En un contexto donde la sustentabilidad ya no es opcional sino una obligación social y ambiental, Expo Guadalajara reafirma su papel como referente en la promoción de prácticas responsables.
José Andrés Orendáin, presidente del recinto, destacó ante autoridades y socios estratégicos las acciones concretas que se llevan a cabo para garantizar que el espacio no solo sea un centro de eventos de primer nivel, sino también un actor positivo en el entorno urbano y ambiental.
Entre las iniciativas más destacadas se encuentran la incorporación de áreas verdes, la reducción en el consumo de energía eléctrica, la reutilización de agua pluvial y la implementación de infraestructura accesible en todos sus salones. “Buscamos tener una presencia positiva en el entorno y ser un espacio del cual todos puedan formar parte. Aunque pueden sonar como buenos deseos, la realidad es que hay estrategias concretas para lograrlo”, puntualizó Orendáin.

El compromiso con la comunidad también se refleja en la seguridad y movilidad, la construcción de puentes peatonales y la coordinación con Plaza del Sol y vecinos para mejorar los estacionamientos son medidas que buscan proteger a los visitantes y minimizar los impactos de tráfico derivados de la actividad del recinto.
En el plano organizativo, Expo Guadalajara trabaja con cinco comisiones internas, incluida la de Sustentabilidad, para asegurar que cada proyecto se impulse de manera ordenada y efectiva.
La gobernanza del recinto, explicó Orendáin, es clave para equilibrar los intereses de los distintos propietarios y mantener altos estándares de operación.
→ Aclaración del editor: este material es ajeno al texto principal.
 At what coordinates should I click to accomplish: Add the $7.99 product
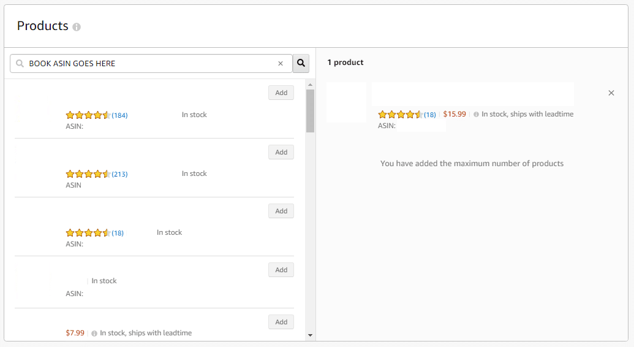point(281,322)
La sustentabilidad se extiende también a la operación diaria: se promueve la proveeduría responsable, la reducción del consumo de recursos y la captación de 700 mil litros de agua de lluvia para limpieza y baños. A esto se suman inversiones en celdas solares e iluminación LED, además de la primera medición interna de emisiones contaminantes, marcando el inicio de un ambicioso plan de descarbonización que busca reducir 40% las emisiones para 2035 y alcanzar huella cero en 2050.

Expo Guadalajara demuestra así que ser un espacio de eventos exitoso y un actor social responsable no son metas incompatibles, así la institución muestra que con planificación, inversión y visión a largo plazo, la sustentabilidad puede integrarse de manera efectiva al corazón de la operación, beneficiando tanto al medio ambiente como a la comunidad que la rodea.